Zu teuer, zu bürokratisch

Warum das so ist und wie man das ändern kann, wird sich auch die parlamentarische Enquete-Kommission zum Thema „Sterben in Würde“ fragen, die heute, Freitag, mit einer öffentlichen Sitzung startet. Schon vorab gibt es eine breite Forderung nach einer Vereinfachung der beiden rechtlichen Instrumente. Denn: „Würden die Menschen die legalen Möglichkeiten zur Selbstbestimmung besser nutzen, würden wir weniger über Tötung auf Verlangen oder Suizid-Beihilfe reden“, sagt die IERM-Geschäftsführerin Maria Kletečka-Pulker, die auch Mitglied der Bioethikkommission ist, die sich ebenfalls mit dem Thema Lebensende befasst.

Für Kletečka-Pulker leidet die Patientenverfügung, die 2006 eingeführt wurde, an zwei Schwierigkeiten: Die eine liegt in der Natur der Sache, werde aber zu wenig kommuniziert, so die Juristin. Denn im Unterschied zur Vorsorgevollmacht, dank der der Bevollmächtigte auf die aktuelle Situation reagieren kann, ist die Patientenverfügung in ihren Vorgaben ziemlich starr. Sie muss nämlich medizinisch sehr konkret sein, damit sie verbindlich ist. Damit ist sie eigentlich nur für chronisch Kranke geeignet, die wissen, welche medizinischen Maßnahmen sie am Lebensende erwarten. Ein anderes Problem der Patientenverfügung ist ihr „Ablaufdatum“: Damit sie verbindlich bleibt, muss sie alle fünf Jahre erneuert werden. „Man sollte die Frist streichen“, fordert Kletečka-Pulker. Denn es gehöre zur Selbstbestimmung, seine Entscheidung selbst regelmäßig zu überprüfen.

Register fehlt

Auch bei der Vorsorgevollmacht sieht die Juristin Probleme. Derzeit wird diese von einem Notar oder Rechtsanwalt errichtet – das kann, abhängig vom Umfang der Beratung und vom Stundensatz, teuer werden.

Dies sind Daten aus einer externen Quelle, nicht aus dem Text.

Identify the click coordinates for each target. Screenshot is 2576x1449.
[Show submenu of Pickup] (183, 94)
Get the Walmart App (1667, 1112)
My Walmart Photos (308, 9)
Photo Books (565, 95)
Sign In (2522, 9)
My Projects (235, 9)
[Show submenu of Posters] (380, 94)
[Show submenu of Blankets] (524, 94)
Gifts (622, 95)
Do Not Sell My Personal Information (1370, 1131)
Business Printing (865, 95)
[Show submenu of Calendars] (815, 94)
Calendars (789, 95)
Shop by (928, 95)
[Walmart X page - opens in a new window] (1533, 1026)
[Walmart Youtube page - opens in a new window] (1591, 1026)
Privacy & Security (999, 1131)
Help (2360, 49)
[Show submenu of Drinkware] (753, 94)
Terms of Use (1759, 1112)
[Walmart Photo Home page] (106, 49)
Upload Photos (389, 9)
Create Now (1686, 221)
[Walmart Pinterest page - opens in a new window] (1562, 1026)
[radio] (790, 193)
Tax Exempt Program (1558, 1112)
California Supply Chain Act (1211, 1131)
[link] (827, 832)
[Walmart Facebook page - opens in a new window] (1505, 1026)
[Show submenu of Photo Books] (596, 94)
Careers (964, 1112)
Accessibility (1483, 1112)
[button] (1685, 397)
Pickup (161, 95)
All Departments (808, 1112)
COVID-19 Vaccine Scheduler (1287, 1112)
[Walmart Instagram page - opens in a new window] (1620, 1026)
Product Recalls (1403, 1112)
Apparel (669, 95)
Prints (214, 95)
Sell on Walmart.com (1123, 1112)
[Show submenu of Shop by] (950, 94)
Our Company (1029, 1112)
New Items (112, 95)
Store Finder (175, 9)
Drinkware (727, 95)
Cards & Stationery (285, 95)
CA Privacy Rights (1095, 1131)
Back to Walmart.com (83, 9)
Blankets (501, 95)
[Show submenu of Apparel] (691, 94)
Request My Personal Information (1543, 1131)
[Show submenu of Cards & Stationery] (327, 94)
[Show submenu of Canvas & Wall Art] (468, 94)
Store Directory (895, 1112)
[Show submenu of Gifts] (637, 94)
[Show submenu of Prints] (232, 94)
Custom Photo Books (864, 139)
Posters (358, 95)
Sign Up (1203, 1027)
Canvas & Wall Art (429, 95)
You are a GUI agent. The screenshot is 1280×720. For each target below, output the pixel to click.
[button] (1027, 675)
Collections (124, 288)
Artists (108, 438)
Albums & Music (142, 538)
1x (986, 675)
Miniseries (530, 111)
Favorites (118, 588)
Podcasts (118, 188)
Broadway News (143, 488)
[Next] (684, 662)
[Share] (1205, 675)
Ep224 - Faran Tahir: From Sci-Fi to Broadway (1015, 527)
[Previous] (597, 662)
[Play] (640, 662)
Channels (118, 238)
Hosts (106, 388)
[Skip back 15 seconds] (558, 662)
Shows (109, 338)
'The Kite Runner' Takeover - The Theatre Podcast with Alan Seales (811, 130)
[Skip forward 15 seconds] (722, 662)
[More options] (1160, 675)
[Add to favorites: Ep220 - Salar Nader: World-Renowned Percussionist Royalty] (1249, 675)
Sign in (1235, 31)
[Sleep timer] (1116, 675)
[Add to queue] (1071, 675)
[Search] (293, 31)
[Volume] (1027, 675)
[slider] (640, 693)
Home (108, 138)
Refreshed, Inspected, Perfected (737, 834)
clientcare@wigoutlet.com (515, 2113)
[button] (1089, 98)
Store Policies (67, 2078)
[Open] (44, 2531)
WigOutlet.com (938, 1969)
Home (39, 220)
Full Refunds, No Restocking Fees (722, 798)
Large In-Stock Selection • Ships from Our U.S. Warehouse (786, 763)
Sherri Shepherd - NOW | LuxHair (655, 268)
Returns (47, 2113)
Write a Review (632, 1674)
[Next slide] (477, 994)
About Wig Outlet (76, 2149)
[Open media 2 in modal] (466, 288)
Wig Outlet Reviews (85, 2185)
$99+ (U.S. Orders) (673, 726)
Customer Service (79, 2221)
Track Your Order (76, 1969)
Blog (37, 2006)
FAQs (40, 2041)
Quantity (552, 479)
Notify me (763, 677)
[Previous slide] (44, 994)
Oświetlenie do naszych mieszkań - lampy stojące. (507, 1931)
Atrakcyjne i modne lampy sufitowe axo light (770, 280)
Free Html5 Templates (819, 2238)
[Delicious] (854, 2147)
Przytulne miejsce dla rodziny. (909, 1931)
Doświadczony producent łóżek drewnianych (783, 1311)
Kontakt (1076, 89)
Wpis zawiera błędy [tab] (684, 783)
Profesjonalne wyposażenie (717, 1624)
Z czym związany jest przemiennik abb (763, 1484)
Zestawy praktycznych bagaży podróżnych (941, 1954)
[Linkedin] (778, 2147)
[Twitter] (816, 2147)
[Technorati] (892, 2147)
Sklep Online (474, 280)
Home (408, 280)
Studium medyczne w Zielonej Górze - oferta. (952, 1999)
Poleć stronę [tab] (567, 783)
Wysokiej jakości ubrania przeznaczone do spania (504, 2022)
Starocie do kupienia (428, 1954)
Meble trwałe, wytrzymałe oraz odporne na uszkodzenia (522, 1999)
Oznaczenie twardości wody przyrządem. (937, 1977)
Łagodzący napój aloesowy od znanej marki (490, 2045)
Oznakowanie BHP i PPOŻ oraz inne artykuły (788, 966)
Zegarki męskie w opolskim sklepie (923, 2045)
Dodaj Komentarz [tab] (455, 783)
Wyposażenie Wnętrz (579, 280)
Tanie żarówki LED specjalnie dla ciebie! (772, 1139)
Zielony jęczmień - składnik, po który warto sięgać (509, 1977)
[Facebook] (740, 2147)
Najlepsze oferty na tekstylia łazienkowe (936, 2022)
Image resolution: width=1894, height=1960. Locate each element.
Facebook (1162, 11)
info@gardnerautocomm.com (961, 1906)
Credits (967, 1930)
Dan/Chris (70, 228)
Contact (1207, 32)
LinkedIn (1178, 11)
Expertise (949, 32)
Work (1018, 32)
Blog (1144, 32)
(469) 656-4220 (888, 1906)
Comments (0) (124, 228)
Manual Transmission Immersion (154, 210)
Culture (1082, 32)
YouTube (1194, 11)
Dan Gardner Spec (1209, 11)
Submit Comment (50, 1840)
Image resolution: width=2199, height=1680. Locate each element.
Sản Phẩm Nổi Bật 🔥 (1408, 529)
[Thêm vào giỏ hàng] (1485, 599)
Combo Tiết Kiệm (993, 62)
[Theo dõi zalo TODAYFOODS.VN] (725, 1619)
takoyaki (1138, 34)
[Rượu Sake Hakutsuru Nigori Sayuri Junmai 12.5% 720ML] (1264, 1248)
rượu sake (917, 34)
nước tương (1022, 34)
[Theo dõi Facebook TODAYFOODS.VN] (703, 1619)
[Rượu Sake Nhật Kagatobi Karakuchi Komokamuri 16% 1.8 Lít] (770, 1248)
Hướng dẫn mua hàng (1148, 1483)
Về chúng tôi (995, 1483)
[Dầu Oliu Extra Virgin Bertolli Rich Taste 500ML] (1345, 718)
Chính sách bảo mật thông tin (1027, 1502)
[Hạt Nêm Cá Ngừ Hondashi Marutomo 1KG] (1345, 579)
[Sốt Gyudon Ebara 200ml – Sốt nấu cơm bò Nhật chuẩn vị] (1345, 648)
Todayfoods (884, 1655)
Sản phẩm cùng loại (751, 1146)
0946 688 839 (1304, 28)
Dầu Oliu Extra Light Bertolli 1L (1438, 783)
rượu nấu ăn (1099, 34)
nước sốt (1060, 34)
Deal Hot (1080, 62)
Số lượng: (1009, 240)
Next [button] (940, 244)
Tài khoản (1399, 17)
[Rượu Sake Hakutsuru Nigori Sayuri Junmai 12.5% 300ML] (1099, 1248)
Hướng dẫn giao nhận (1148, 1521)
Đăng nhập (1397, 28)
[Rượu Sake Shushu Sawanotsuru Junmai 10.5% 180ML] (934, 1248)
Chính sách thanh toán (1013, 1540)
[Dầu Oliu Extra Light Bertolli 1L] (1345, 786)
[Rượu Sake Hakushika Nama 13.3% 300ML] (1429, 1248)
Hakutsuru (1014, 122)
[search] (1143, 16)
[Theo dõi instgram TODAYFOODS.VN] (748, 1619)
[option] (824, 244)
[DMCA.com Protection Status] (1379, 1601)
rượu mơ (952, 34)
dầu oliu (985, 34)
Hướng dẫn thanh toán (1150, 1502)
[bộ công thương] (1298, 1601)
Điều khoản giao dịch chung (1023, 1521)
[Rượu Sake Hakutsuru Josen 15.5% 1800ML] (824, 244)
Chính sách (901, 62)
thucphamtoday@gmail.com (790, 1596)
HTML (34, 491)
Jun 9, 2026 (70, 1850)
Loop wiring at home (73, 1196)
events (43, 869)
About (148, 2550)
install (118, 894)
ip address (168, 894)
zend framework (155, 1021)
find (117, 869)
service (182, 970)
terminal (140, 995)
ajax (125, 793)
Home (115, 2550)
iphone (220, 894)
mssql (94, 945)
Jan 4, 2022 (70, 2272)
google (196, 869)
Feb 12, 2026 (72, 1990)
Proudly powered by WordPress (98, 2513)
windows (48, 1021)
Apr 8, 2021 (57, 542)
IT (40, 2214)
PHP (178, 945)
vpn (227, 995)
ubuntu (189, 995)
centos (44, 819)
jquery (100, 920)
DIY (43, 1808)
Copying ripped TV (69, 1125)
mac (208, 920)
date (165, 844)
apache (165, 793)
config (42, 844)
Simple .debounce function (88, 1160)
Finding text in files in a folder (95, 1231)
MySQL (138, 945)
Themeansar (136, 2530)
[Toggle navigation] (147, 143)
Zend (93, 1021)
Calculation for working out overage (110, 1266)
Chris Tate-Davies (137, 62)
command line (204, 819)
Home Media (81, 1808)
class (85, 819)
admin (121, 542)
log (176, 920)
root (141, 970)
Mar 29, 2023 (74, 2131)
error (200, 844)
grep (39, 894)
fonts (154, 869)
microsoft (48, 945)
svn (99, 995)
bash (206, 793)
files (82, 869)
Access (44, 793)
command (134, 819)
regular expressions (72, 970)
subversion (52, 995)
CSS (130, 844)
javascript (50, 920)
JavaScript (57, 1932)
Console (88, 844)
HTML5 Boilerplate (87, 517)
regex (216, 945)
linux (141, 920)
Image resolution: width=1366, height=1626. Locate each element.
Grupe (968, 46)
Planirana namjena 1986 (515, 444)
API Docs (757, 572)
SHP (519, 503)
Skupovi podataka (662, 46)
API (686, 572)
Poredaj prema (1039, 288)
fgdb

Sie schlägt vor, dass man die Vorsorgevollmacht so wie die Patientenverfügung auch günstiger bei der Patientenanwaltschaft errichten kann. Generell zeigt die Evaluierung, dass die Vorsorgevollmacht sehr unbekannt ist, während die Patientenverfügung den meisten ein Begriff ist. 67 Prozent der Befragten haben noch nie etwas von der Vorsorgevollmacht gehört. Dabei halten Experten sie oft für das „praktischere“ Instrument. Was viele nicht wissen: Wird für kritische medizinische Fragen ein Sachwalter bestellt, so muss der „objektiv vernünftig“ handeln. Der Bevollmächtigte hingegen ist nur dem Patientenwillen verpflichtet.

Ein empfindlicher Schwachpunkt beider Instrumente ist, dass die Patienten bzw. ihre Angehörigen selbst dafür sorgen müssen, dass der Arzt überhaupt davon erfährt. Denn ein zentrales, verbindliches Register, das die Mediziner abrufen könnten und müssten, fehlt. Auch eine Speicherung in der Elektronischen Gesundheitsakte ist bloß angedacht, allerdings wäre diese Option natürlich auf ELGA-Teilnehmer beschränkt.

Fortsetzung folgt?

Apropos Vorschläge: Im Vorfeld lässt der Gesundheitssprecher des Teams Stronach, Marcus Franz, mit der Idee aufhorchen, gleich die nächste Enquete-Kommission zu beschließen – und zwar zur Fortpflanzungsmedizin. Eine solche war ja im Vorjahr geplant, wurde dann aber überraschend abgesagt. Wer über die Würde am Lebensende rede, müsse auch über jene am Lebensanfang reden, so Franz.

Bereits vor Start der Sitzungen wird auch klar, dass Gesetzesänderungen in ideologisch heiklen Fragen unwahrscheinlich sind. Bis auf die ÖVP und das Team Stronach will keine Partei das Verbot der Tötung auf Verlangen in die Verfassung heben. Auch für die Legalisierung der Suizid-Beihilfe macht sich keine stark, auch nicht die Grünen oder (anders als deren Jugendorganisation) die Neos. Man sei aber offen für Diskussionen, heißt es.